A judgment is not expected for several weeks or months.

“In my view, it would be a shocking thing for the province to sanction the project while the legality of its environmental assessment is before the court,” Tessaro said.

In response to an interview request Monday, federal Natural Resources Minister Joe Oliver’s office sent an emailed statement.

It said: “Our government reviewed the final environmental assessment and agrees with the recommendations.”

But the statement reaffirms Ottawa’s commitment to Muskrat Falls as “an important green energy, job-creating initiative for the Atlantic region” and says “we continue to work with our provincial counterparts towards a loan guarantee.”

The provincial Progressive Conservative government is waiting on this federal support before it officially approves the development that’s expected to cost at least $7.4 billion.

Premier Kathy Dunderdale has been saying for weeks that the loan guarantee is imminent. On Monday, she told reporters at the legislature that talks have not stalled.

“We’re working on it every day and phone calls are flying back and forth, and (there are) lots of trips to Ottawa and back.”

Dunderdale blamed any delay on the tedium of translating agreements in principle into binding legal language.

“When it’s done, it will be done.”

Crown corporation Nalcor Energy’s plan with private Nova Scotia utility Emera (TSX:EMA) is to bring hydro power from the lower Churchill River in Labrador to Newfoundland and Nova Scotia using subsea cables.
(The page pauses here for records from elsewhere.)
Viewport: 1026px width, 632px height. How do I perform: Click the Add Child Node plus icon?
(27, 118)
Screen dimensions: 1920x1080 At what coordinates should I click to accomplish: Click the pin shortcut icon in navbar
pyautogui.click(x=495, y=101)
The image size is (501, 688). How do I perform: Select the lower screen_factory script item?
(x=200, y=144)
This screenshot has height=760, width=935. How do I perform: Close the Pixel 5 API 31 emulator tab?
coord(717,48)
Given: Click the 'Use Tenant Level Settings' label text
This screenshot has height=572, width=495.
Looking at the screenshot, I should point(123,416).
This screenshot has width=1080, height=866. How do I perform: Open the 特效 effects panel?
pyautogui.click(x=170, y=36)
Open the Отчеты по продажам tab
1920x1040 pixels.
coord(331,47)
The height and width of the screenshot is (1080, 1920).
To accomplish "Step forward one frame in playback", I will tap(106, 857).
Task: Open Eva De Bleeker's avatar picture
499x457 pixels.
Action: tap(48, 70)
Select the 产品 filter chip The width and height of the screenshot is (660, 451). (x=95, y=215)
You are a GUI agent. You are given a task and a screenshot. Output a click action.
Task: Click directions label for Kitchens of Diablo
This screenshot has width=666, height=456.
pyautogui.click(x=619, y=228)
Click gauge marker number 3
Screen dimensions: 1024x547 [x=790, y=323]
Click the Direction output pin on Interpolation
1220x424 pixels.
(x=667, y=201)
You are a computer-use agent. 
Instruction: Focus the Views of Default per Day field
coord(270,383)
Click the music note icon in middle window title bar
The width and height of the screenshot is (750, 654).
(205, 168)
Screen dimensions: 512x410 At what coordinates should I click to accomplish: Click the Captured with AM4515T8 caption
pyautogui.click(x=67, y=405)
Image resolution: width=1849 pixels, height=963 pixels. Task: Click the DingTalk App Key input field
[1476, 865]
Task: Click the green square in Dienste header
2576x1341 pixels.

The project has been endorsed “using the best utility practices in the world,” Dunderdale has said.

But the joint environmental review panel acknowledged in its August 2011 report that damage to fish and other wildlife habitat would be extensive.

It concluded that “Nalcor’s analysis, showing Muskrat Falls to be the best and least-cost way to meet domestic demand requirements, was inadequate,” and it recommended “a new, independent analysis based on economic, energy and environmental considerations.”

Tessaro says these are the kinds of gaps in knowledge that should be filled in a more complete environmental assessment of the project.

Dunderdale has dismissed the province’s Public Utilities Board from any further review since it refused last spring to endorse Muskrat Falls as the cheapest option, saying it lacked time and updated documentation.

She has also deflected critics’ calls for an alternate regulated review, saying global energy consultants paid by her government have deemed Muskrat Falls the best choice to meet future power needs.

Todd Russell, president of the NunatuKavut Community Council representing the Inuit-Metis of southern Labrador, says the province has failed to adequately consult his people or include them in Muskrat Falls benefits.

“We’re asking the court to force the panel to complete its assessment,” he said from Ottawa as the hearing was about to begin. “And we’re asking the court to order that the federal government not issue any loan guarantees or any federal permits until the panel does its work.”

Provincial Natural Resources Minister Jerome Kennedy, a former lawyer, said anyone can take a case to court.

“But we have to be especially skeptical of some of these groups who, if you allow them to shut down projects, will simply bring you to court all the time. This case is now before a judge, a judge will make a determination and we will abide by whatever determination is made.

“But … unless the judge rules that the matter has to go back for a hearing, or an injunction is in place, we will continue to make our decision based on the information we have before us.”